Copom deve cortar juros, mas eleição, El Niño e petróleo travam sinalização do BC
O corte de 0,25 ponto percentual na taxa básica de juros na próxima reunião do Comitê de Política Monetária (Copom) é quase unanimidade para o mercado. Segundo as projeções da Opções de Copom, da B3, a probabilidade de que isso aconteça é de 94,25%. Ainda assim, as eleições, o efeito do El Niño sobre a inflação de alimentos e as cotações do petróleo diante do conflito no Oriente Médio turvam o horizonte e reduzem a clareza sobre o ritmo de calibração dos juros.
O Copom se reúne nesta terça (15) e quarta-feira (16) em um cenário macroeconômico com sinais mais evidentes de desaceleração. O Produto Interno Bruto (PIB) do segundo trimestre apresentou composição fraca, com queda inesperada de 0,4% no consumo das famílias. A inflação oficial medida pelo IPCA confirmou a desaceleração em agosto, com melhoras no núcleo e nos preços industriais.
Para Claudio Ferraz, economista da Galapagos Capital, esses dados colocam o corte de 0,25 ponto percentual como cenário-base, mas isso não garante que o Copom seguirá calibrando a redução mais à frente. Ele afirma que a deterioração das expectativas de inflação, em especial para 2027, justificaria uma interrupção nos cortes para reavaliação. A equipe da 4Intelligence avalia que o espaço para reduzir os juros existe, mas sua extensão depende da consolidação da desinflação, do comportamento das expectativas e da evolução dos riscos.
O cenário de incertezas divide os economistas quanto aos próximos passos. Sérgio Vale, economista-chefe da MB Associados, projeta a Selic em 13,75%, patamar em que a taxa permaneceria, diante da postura de espera do Banco Central pelas definições eleitorais e pelo desfecho fiscal das urnas. Felipe Salles, economista-chefe do C6 Bank, revisou a projeção da Selic ao fim de 2026 de 14% para 13,75%, prevendo manutenção da taxa nas últimas reuniões do ano. O Itaú aponta dois caminhos possíveis: pausa ou cortes adicionais de 0,25 ponto percentual.
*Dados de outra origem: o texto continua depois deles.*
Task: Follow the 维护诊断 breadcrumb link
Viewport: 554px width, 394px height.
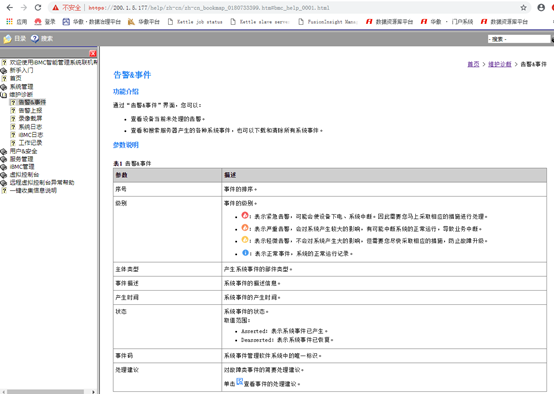Action: [500, 64]
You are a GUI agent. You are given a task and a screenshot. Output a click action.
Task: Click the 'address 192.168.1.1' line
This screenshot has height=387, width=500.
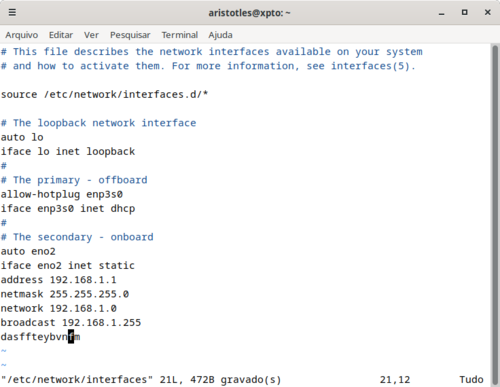58,280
Na outra ponta, Jeferson Bittencourt, head de macroeconomia do ASA, vê espaço para manter as reduções e projeta Selic terminal de 13,25%. Arnaldo Lima, economista da Polo Capital, prevê novo corte em novembro, além do de setembro, o que levaria a taxa a 13,5% ao fim do ano. No radar de riscos, o impasse sobre a sustentabilidade das contas públicas é apontado como principal âncora de incerteza, enquanto Lima e Ferraz projetam o IPCA encerrando o ano em 5,2%, pressionado pelo El Niño, cuja probabilidade de ser um evento forte foi elevada para 97%, com impactos sobre hortaliças e produções de curto prazo. No exterior, a alta das tensões no Oriente Médio levou o petróleo ao patamar de US$ 100 o barril, e há reprecificação das curvas de juros nos países centrais, sobretudo nos Estados Unidos.